8/10
Duality in a macho society
8 January 2006
The film has been shown in some festivals, but we don't think it had a commercial run in this country. We caught with it recently on DVD format. The movie, directed by Francisco Lombardi, is based on the novel by television personality and writer, Jaime Bayly, with an adaptation by Giovanna Pollarolo. The film is a frank account on the Peruvian society.

It's clear from the start that Joaquin is gay. He has been sheltered by his mother, against his father's wishes. As a way to initiate the young boy in a the typical Peruvian man's world, Luis Felipe, the father, decides to take him hunting, with no good results. Then, the father takes the young man to one of Lima's best house of ill repute, an experience that ends badly.

Joaquin likes Alejandra, the young college student. She feels the attraction as well, but Joaquin has an eye for attractive guys. When Gonzalo and Rocio appear at a disco, Joaquin feels attracted to the hunky young man. It's clear Gonzalo is also interested in Joaquin and thus begins their sexual involvement that will not produce the results either one expected. Gonzalo wants to keep seeing Joaquin, but wants to marry Rocio, but Joaquin, in a fit of anger confesses to the young woman her fiancé is having an affair with him and they Gonzalo leaves him.
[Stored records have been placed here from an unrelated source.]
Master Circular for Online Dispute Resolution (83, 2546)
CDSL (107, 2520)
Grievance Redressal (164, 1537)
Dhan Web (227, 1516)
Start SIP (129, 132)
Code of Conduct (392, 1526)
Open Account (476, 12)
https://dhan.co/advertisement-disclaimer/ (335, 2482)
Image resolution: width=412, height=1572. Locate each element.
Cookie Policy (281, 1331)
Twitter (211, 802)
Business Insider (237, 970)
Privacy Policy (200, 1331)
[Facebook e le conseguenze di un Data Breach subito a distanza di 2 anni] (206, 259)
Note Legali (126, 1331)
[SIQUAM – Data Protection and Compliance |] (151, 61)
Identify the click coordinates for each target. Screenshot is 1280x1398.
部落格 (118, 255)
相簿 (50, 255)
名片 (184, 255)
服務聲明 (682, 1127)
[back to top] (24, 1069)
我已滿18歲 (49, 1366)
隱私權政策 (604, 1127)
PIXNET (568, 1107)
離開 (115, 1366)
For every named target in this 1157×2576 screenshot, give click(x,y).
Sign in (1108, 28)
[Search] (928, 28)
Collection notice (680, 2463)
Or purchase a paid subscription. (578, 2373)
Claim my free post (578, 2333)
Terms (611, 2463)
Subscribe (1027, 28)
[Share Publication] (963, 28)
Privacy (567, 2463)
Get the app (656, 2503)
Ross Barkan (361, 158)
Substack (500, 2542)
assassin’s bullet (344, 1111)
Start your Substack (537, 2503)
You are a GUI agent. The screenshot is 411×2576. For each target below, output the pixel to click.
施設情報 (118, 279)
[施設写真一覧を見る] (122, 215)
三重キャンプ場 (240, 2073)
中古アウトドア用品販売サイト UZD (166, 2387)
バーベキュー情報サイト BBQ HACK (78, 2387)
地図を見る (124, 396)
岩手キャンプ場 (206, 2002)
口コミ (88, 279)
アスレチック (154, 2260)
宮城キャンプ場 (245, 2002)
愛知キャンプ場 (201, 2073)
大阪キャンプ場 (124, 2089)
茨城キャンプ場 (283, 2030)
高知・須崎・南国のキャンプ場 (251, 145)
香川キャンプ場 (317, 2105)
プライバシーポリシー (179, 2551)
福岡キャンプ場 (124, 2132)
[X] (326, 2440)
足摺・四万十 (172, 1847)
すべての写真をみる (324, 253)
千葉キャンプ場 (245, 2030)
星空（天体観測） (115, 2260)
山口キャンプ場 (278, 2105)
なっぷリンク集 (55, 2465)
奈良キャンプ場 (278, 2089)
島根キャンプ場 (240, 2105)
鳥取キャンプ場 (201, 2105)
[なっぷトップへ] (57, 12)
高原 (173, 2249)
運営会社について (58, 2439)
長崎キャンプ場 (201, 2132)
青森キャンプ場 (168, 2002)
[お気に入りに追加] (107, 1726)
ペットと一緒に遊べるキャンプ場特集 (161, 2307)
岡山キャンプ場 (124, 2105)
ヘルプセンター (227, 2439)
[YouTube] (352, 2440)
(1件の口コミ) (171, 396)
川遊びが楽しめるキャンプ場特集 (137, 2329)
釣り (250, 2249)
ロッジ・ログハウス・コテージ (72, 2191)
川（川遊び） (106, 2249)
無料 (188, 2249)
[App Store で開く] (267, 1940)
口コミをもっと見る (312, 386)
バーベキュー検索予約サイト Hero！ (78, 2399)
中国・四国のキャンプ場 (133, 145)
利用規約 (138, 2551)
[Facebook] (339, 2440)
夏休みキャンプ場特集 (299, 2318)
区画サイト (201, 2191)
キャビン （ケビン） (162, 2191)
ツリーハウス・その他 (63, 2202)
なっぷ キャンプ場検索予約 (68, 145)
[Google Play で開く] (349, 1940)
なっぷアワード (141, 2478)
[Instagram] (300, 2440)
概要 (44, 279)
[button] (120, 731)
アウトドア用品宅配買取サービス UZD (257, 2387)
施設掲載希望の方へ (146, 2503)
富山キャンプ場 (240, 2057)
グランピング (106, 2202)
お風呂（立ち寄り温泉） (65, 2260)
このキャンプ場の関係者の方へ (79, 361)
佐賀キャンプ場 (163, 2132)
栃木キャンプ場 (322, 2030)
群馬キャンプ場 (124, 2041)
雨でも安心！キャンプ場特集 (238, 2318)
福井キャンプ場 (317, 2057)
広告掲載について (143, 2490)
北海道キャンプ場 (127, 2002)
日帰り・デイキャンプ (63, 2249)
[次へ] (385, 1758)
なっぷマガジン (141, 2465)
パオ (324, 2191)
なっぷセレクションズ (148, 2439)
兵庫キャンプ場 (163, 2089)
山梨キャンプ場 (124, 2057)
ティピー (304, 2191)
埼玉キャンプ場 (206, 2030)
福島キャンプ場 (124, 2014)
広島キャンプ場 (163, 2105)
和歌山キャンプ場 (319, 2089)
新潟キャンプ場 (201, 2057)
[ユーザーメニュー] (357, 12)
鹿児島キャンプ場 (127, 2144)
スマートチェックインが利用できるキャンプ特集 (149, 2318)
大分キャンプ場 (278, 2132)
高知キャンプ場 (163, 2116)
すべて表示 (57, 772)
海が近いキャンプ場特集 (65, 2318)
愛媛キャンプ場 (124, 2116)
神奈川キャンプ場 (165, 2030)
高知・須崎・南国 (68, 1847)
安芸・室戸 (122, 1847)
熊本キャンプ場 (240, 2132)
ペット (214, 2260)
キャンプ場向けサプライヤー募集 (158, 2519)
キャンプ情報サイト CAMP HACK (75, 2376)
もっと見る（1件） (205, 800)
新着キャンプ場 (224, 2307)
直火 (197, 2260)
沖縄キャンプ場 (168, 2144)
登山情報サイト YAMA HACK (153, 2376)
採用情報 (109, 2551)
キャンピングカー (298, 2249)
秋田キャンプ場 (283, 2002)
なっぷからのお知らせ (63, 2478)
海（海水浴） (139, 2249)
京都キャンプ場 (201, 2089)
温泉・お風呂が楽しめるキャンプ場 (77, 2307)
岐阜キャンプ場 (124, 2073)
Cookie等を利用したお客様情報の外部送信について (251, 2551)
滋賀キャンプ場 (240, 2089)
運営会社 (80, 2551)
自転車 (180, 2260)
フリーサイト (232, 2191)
The movie is a complex character study about the duality most of these rich young men of the upper crust of the Peruvian society and how they feel about casual gay sex. In a society dominated by the machismo, they must hide away in a married life that is a cover up for the way homosexuality is concealed.

The film is honest in the way it deals with this subject. Santiago Magill makes Joaquin credible in his appealing performance. Lucia Jimenez is also good as Alejandra, the girl that loved him. Christian Meier plays the closeted Gonzalo. Giovanni Ciccia's take on the troubled rich boy Alfonso is right. The rest of the cast does an excellent job in portraying all the upper class people in the movie.

Francisco Lombardi directed with panache this story about a taboo in that type of society.